Non sono ammessi impegni irrevocabili a vendere che abbiano durata indeterminata, poiché essi si risolvono in una limitazione del potere di alienazione e, in definitiva, in una restrizione del principio di libera circolazione dei beni.

Commento

(di Daniele Minussi)
La peculiarità della pronunzia si impernia su una duplice considerazione: da un lato la valenza della regola di cui al II comma dell’art. 1329 cod.civ., in forza del quale la morte del proponente destituisce di ogni valenza la proposta contrattuale che costui avesse formulato, a meno che egli non si fosse impegnato a mantenerla ferma per un certo tempo, dall’altro la inammissibilità di una proposta destinata ad essere mantenuta ferma senza alcuna indicazione di un termine massimo. Nel caso di specie il de cuius aveva sottoscritto un impegno a trasferire la quota della metà di un immobile in favore dell’altro contitolare, che gli aveva somministrato la provvista per procedere all’acquisto.
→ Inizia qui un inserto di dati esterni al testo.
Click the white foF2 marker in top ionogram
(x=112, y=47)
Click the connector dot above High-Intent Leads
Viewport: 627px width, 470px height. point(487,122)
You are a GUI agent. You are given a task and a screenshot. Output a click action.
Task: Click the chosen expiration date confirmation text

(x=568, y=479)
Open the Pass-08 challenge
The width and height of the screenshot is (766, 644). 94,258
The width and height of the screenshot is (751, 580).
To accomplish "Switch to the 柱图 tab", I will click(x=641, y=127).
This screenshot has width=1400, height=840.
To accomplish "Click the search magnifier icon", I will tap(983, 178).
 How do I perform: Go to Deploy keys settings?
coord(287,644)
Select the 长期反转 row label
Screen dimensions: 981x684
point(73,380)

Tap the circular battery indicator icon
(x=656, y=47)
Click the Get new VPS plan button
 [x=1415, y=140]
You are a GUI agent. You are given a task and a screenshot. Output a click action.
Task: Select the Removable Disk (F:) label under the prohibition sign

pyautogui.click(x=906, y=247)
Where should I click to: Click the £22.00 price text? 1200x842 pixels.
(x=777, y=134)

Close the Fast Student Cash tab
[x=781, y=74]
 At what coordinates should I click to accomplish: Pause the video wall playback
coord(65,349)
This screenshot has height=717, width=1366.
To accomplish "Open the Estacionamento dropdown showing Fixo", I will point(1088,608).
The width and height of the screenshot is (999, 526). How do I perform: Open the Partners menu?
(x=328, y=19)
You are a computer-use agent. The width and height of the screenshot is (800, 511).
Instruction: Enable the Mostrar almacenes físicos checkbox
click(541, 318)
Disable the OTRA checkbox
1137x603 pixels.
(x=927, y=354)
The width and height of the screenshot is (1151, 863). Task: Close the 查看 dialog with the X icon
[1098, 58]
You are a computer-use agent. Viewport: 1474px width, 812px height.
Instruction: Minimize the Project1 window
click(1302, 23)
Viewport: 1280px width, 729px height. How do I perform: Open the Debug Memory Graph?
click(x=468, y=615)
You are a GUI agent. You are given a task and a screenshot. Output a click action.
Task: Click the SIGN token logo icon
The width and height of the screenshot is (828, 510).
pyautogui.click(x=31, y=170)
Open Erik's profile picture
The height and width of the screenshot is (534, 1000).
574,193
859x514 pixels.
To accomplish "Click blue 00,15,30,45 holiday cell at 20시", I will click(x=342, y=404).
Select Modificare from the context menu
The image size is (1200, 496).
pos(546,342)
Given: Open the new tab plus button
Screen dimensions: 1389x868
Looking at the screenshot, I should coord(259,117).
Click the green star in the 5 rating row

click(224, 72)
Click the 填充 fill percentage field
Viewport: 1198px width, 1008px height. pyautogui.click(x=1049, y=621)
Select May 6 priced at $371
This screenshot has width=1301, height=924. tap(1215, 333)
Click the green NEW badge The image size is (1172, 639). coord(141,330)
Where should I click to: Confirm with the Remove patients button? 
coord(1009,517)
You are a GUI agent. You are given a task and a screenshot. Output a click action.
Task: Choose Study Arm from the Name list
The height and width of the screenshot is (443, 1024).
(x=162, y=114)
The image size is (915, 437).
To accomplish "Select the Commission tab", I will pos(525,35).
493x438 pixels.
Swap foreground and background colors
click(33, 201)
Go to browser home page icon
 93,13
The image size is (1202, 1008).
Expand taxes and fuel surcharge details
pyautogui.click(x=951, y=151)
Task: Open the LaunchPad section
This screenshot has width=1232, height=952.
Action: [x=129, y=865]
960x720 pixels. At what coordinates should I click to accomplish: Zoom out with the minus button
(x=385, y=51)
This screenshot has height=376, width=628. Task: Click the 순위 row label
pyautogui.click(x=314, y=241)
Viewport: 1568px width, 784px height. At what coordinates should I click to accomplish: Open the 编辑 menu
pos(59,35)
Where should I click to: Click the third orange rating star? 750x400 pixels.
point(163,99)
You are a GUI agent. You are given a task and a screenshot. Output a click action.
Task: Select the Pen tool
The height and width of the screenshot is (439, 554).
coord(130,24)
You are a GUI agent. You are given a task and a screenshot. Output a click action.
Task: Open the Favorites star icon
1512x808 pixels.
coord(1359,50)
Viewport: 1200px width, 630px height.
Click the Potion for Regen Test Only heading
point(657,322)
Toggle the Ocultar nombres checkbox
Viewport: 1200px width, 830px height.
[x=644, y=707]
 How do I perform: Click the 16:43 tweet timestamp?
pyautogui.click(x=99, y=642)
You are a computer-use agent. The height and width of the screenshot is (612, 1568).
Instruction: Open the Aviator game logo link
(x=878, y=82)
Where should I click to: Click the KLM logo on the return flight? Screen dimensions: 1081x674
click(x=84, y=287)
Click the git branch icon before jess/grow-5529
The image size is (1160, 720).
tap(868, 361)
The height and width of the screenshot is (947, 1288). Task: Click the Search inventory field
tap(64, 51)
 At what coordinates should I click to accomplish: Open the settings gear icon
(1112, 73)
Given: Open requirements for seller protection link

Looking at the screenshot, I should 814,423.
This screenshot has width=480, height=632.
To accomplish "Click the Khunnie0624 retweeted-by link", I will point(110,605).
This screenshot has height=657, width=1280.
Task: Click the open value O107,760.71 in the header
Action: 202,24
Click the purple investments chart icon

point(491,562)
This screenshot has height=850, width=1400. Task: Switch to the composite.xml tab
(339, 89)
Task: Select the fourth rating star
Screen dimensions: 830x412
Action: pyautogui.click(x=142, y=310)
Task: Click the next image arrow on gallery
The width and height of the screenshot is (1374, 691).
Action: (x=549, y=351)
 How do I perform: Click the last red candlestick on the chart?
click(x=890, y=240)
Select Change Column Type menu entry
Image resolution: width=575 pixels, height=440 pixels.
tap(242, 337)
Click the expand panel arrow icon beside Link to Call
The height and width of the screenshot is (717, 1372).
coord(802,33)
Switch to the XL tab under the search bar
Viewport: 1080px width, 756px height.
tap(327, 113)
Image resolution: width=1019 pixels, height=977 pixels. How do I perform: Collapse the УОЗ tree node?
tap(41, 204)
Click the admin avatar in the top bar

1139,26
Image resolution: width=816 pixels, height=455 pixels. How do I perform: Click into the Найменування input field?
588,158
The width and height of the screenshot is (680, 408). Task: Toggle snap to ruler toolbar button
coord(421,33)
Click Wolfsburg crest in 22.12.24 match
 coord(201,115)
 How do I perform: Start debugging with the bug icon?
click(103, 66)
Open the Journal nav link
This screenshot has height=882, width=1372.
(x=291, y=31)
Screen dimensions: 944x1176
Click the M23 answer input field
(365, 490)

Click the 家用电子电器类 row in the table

In effetti la vera e reale funzione della proposta irrevocabile corrispondeva piuttosto a quella della controdichiarazione nell'ambito di una fattispecie simulatoria di interposizione fittizia. Lo scopo della proposta (maldestramente attuato) era infatti quello di consentire all'oblato di perfezionare, senza la collaborazione del proponente, il contratto in forza del quale il primo avrebbe "recuperato" la proprietà del bene.